> [Exercise objective]:
Look through the material below, count the lines containing the word "will", and state only the count.

> [Information supplied]:
◇ ◇ ◇

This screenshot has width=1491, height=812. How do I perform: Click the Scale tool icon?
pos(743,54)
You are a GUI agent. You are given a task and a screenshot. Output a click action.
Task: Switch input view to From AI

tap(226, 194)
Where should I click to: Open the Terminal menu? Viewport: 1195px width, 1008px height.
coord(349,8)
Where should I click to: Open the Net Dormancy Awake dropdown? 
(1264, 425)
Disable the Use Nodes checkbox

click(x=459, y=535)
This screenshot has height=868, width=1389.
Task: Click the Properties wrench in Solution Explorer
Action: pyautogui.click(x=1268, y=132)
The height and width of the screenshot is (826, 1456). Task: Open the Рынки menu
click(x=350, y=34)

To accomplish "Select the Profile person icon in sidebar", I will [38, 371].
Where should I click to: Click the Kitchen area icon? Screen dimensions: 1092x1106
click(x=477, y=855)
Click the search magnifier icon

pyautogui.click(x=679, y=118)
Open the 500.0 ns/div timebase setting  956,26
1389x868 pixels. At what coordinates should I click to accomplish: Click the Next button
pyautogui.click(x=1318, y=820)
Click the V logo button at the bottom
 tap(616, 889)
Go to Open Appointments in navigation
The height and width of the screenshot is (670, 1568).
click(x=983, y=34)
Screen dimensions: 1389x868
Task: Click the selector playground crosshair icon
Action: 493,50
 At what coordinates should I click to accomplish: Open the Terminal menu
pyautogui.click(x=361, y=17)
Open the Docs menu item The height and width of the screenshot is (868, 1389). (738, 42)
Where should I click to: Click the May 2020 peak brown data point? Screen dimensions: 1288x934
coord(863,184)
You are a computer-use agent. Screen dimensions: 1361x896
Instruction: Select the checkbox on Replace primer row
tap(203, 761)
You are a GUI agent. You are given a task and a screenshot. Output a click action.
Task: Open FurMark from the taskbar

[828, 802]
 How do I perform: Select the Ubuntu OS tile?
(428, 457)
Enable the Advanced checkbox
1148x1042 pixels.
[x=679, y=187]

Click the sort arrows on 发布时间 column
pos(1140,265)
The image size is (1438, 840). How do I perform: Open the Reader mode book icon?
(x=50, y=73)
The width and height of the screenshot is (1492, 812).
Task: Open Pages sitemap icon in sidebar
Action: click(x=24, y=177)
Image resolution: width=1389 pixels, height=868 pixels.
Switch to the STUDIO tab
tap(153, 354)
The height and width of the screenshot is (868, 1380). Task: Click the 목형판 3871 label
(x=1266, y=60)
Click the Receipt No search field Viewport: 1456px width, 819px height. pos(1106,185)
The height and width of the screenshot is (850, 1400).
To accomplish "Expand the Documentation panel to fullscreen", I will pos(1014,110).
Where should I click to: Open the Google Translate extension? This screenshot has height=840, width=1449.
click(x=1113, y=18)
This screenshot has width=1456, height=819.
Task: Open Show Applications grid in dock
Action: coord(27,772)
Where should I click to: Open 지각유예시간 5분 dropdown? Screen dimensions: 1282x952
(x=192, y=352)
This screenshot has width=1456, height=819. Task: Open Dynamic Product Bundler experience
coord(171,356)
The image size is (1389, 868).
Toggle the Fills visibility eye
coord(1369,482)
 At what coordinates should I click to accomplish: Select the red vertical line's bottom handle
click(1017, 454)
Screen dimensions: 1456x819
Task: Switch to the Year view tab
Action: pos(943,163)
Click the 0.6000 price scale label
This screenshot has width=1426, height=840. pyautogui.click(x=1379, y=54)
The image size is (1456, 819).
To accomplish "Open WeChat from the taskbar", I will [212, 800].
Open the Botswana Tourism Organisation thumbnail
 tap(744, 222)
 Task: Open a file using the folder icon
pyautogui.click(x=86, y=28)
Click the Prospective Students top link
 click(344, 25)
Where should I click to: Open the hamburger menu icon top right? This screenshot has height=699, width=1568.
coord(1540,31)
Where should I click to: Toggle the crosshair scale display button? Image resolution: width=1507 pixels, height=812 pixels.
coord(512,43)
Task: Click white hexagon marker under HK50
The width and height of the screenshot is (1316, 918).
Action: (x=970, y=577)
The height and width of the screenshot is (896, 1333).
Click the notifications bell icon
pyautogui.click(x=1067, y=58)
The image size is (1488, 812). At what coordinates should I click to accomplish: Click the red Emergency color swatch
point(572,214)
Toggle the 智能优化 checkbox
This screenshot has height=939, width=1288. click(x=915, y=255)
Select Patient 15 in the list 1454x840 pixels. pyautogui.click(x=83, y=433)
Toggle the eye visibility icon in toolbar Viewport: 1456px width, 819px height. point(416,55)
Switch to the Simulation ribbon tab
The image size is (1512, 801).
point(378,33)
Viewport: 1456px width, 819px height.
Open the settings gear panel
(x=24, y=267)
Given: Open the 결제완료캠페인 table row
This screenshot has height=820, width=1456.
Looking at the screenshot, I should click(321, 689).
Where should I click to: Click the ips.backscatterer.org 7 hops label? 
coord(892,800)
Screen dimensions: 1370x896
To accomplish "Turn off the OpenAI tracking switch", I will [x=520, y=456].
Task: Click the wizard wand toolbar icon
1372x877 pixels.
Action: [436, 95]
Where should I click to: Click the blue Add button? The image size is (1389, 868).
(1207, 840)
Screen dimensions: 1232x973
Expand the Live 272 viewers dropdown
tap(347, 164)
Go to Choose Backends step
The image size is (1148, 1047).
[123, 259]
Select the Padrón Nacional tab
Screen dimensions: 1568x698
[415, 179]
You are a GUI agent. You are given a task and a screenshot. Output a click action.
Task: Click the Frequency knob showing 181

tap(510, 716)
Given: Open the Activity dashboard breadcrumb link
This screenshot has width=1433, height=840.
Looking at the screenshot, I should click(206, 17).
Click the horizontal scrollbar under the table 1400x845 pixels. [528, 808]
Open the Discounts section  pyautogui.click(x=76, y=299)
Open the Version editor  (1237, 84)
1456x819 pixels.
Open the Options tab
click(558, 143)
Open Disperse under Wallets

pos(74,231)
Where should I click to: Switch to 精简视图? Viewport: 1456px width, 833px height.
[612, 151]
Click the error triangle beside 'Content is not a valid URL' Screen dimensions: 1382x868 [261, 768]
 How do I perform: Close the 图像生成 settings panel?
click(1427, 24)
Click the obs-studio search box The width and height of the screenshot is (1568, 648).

◇ ◇ ◇

> [Your response]:
4